**Terapkan Isi Bacaan:**
A: Jawablah pertanyaan berikut berdasarkan teks tentang KPK dan dana partai politik.
(i) Siapa Direktur Program Transparency International Indonesia (TII) yang disebut dalam teks?
(ii) Kepada lembaga apa mekanisme transparansi atas bantuan dana dari swasta akan dibebankan?
(iii) Menurut teks, untuk urusan apa KPK dibuat oleh pemerintah?
B: Salin dengan tepat bagian teks tentang KPK dan dana partai politik, mulai dari "Dalam pendanaan partai" dan berlanjut sampai "tahunnya terlebih dahulu.".
C: Teruskan teks tentang KPK dan dana partai politik mulai dari titik teks itu berhenti.

**Kutipan untuk Dibaca:**
____

Metode memberi ‘subsidi’ kepada parpol seperti ini adalah hal yang umum di negara demokratis. Gagasannya, dana parpol ini lahir dengan semangat untuk menghapus ‘sponsor’ swasta kepada parpol, dengan memindahkan beban pendanaan kampanye, operasional, dan lain-lain kepada negara. Tentu, ada anggaran negara yang dipertaruhkan di sini, utamnya terhadap integritas dan transparansi partai politik.
Akan tetapi, bercermin kepada Pemilu 2014, menurut Direktur Program Transparency International Indonesia (TII) Ibrahim Fahmi Badoh, KPU dan Bawaslu sendiri belum bertindak tegas dalam menyikapi laporan keuangan partai politik. KPU dan Bawaslu hanya mengimbau agar partai menyerahkan laporan keuangan, yang kemudian diserahkan oleh partai secara formalitas dan seadanya saja.
Ini semua menjadi pekerjaan rumah KPK di kemudian hari. Banyak kasus-kasus korupsi yang bermuara kepada kepentingan partai dan orang-orang di belakangnya. Sehingga, siapapun yang menjabat dan di manapun posisinya, potensi korupsi dapat terjadi karena ada motif kepentingan partai di belakangnya.
Dalam pendanaan partai melalui anggaran negara, KPK jelas harus berperan. Logika ‘uang negara’ yang harus diamankan oleh KPK dapat berjalan. KPK harus mampu mengawasi dana parpol yang bergulir setiap tahunnya terlebih dahulu.
Sementara itu, menghadapi aliran bantuan dari swasta—yang tetap tak dapat dihindari—KPK tidak dapat menggunakan logika ‘uang negara’ tersebut. Mekanisme transparansi akan dibebankan kepada KPU atau Bawaslu, sebagai penyelenggara ‘perlombaan’ partai politik dan momentum partai menggalang bantuan dana.
Sementara itu, intervensi yang dilakukan KPK tidak dapat terlalu jauh kepada, misalnya, aktor-aktor yang mendanai sebuah parpol. Terhadapnya, KPK tentu hanya bisa bertindak preventif, misalnya dengan memberi pendidikan antikorupsi maupun membentuk sistem mandiri antikorupsi di internal partai. Hal yang sama yang dilakukan KPK di lembaga-lembaga pemerintah.
Dengan sistem yang baik yang didorong oleh KPK di internal partai, sistem yang menuntut korupsi akan semakin tergerus. Dengan sendirinya upaya ini akan menghapus budaya korupsi partai politik di kemudian hari.
Tentang KPK, Parpol dan Swasta
KPK dan partai politik memang terpisah jauh secara institusional. Yang pertama adalah komisi yang dibuat pemerintah khusus untuk urusan korupsi. Sementara yang kedua adalah badan non-pemerintah, namun bekerja untuk ‘merebut’ pemerintahan, dan ujungnya kerap melakukan korupsi.

____

**Kumpulan Data:**

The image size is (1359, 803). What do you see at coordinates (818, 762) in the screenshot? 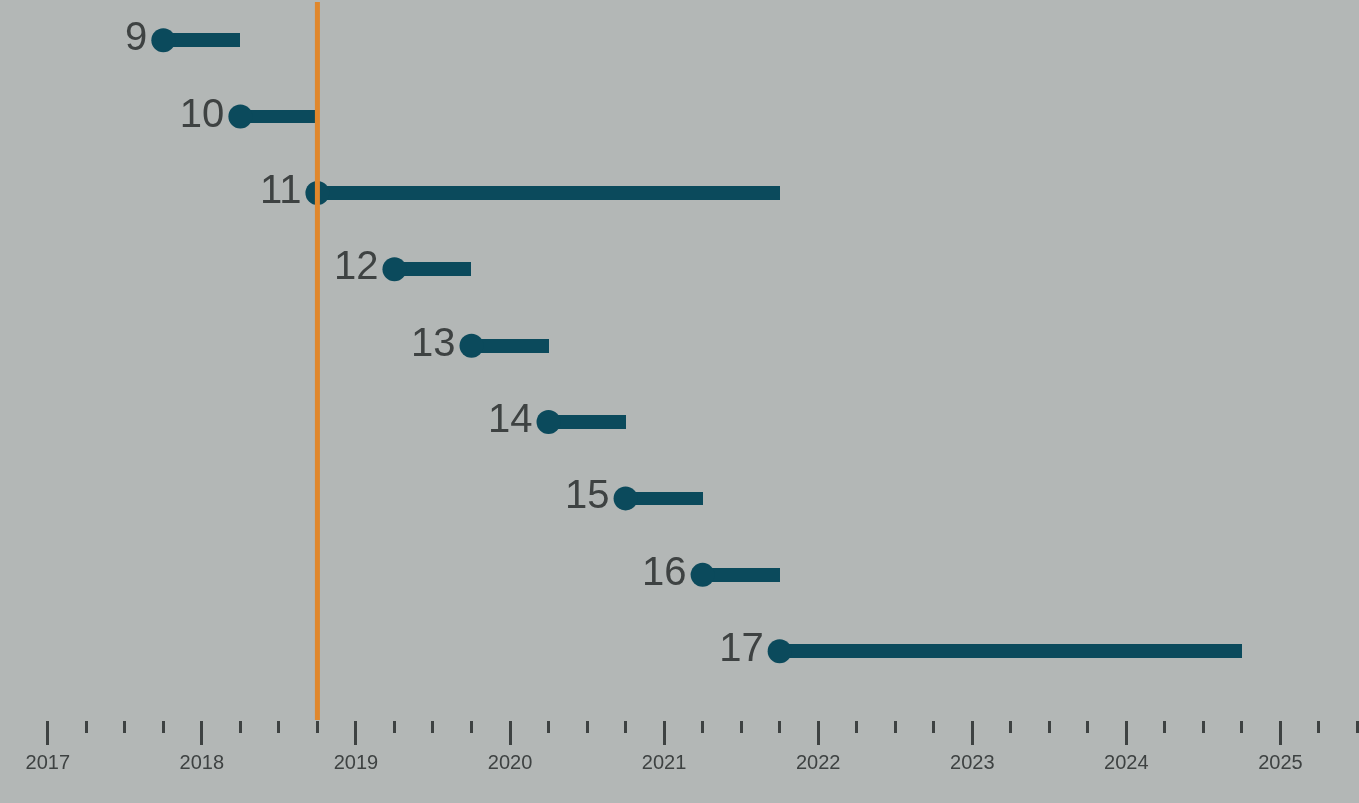
I see `x-tick-label: 2022` at bounding box center [818, 762].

____

**Jawaban Tiap Tugas:**
A:
(i) Direktur Program Transparency International Indonesia (TII) yang disebut dalam teks adalah Ibrahim Fahmi Badoh.
(ii) Mekanisme transparansi atas bantuan dana dari swasta akan dibebankan kepada KPU atau Bawaslu.
(iii) KPK dibuat oleh pemerintah khusus untuk urusan korupsi.

B:
Dalam pendanaan partai melalui anggaran negara, KPK jelas harus berperan. Logika ‘uang negara’ yang harus diamankan oleh KPK dapat berjalan. KPK harus mampu mengawasi dana parpol yang bergulir setiap tahunnya terlebih dahulu.

C:
Tentu masih menjadi perdebatan, tentang perlu atau tidaknya KPK mengawasi parpol sampai lini terdalamnya. Ada dilema, bahwa bila pendanaan dari swasta tidak diawasi, tetap akan ada korupsi jabatan di kemudian hari (seperti memfasilitasi kepentingan swasta di dalam parlemen, dan lain sebagainya). Namun, daya dan aturan KPK tidak didesain untuk mengawasi uang-uang swasta.
Sehingga, upaya primer dan yang terbaik yang dapat dilakukan KPK adalah mengawasi pejabat-pejabat partai politik di dalam pemerintahan. Alasannya karena merekalah yang akan menjadi ‘sapi perah’ dan tangan korupsi partai politik. Bila terus sukses menciptakan sistem yang mencegah korupsi (baca: transparan) di seluruh badan pemerintah, pejabat partai tak akan mampu menggerogoti uang negara untuk kepentingan partai sepihak.
Pada akhirnya, bantuan swasta yang turut menyokong partai, tidak akan merugikan negara. Swasta akan turut dipaksa ‘bermain’ dalam ranah profesional yang jujur, misalnya dalam kompetisi tender proyek. Dengan sistem yang baik, tidak akan ada politisi yang bisa menjadi tangan swasta dalam pemerintahan.
Begitu pula dalam Munsalub Golkar. KPK paling tidak hanya berkapasitas melakukan screening para calon ketum untuk melihat potensi korupsi politiknya di kemudian hari. KPK tidak dapat menindak, namun hanya memberi rekomendasi.
Dengan demikian, KPK memang tidak dapat menindak swasta bila mereka tidak merugikan keuangan negara. KPK hanya dapat mengawasi dan menindak pejabat negara dari partai politik, untuk menghindari tumpangan swasta dalam perumusan kebijakan negara.
Melakukan pencegahan dengan turut hadir dalam Munaslub, tentu boleh-boleh saja. (R17)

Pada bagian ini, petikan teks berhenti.